Pfizer Inc. (IW 1000/83) agreed to buy Anacor Pharmaceuticals Inc. for $5.2 billion, gaining control of an experimental treatment for the skin condition known as eczema in its first deal since walking away from a $160 billion takeover of Allergan Plc.
Pfizer will pay $99.25 in cash for each Anacor share, the companies said on May 16, about 55% higher than May 13’s closing price. Anacor’s crisaborole drug, which the U.S. Federal and Drug Administration is scheduled to make a decision on by Jan. 7 for the treatment of mild-to-moderate eczema, could reach annual sales of $2 billion, Pfizer projected, helping bolster its inflammation and immunology group.
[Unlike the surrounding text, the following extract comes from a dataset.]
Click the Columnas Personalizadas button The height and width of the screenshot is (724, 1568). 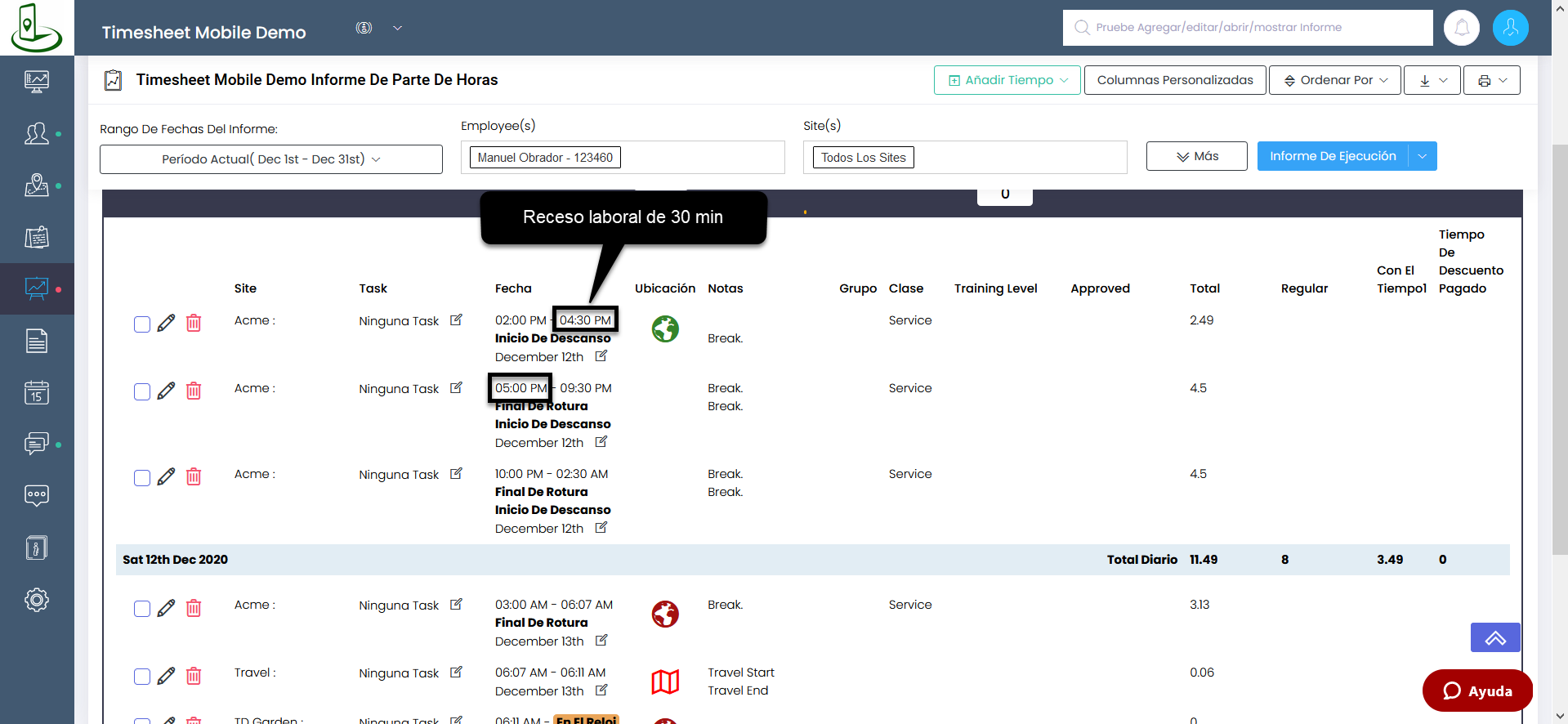[1174, 80]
COE Ian Read said this month that Pfizer was looking to acquire products that are close to hitting the market, while considering a split of the business in the wake of its failed attempt to buy Allergan. The Anacor transaction may be a step closer toward ultimately breaking up the drugmaker, according to John Boris, a SunTrust Robinson Humphrey Inc. analyst.
“It’s the first of many transactions that Ian will do,” said Boris, who rates the shares neutral. “Watching this company, I’m thoroughly convinced they can’t break it up, because it’s too weak to survive on its innovation core, so he has to buy assets to do that.”
About 18 million to 25 million people in the U.S. suffer from eczema, or atopic dermatitis, whose main symptom is a chronic rash that can last two weeks or more. Anacor also holds the rights to Kerydin, a treatment for toenail fungus that is commercialized by Novartis AG’s Sandoz in the U.S. and competes with Valeant Pharmaceuticals International Inc.’s Jublia. But crisaborole is its flagship asset.
“It is a strategically well-positioned drug in atopic dermatitis, which is an increasingly competitive market,” said Morningstar analyst Damien Conover, who has a buy rating on Pfizer. “This is going to be used in mild-to-moderate patients, so that could give them a niche of the segment of atopic dermatitis where there might be less competition.”
Pfizer has said it will decide by the end of the year whether to break up, which could offer tax benefits, and could have the transaction done by the end of 2017. The drugmaker dropped its mega-merger with Allergan in April after the U.S. Treasury announced rules that would have reduced the tax benefits of that deal.
The Anacor deal is scheduled to be completed in the third quarter and may start adding to Pfizer’s earnings in 2018.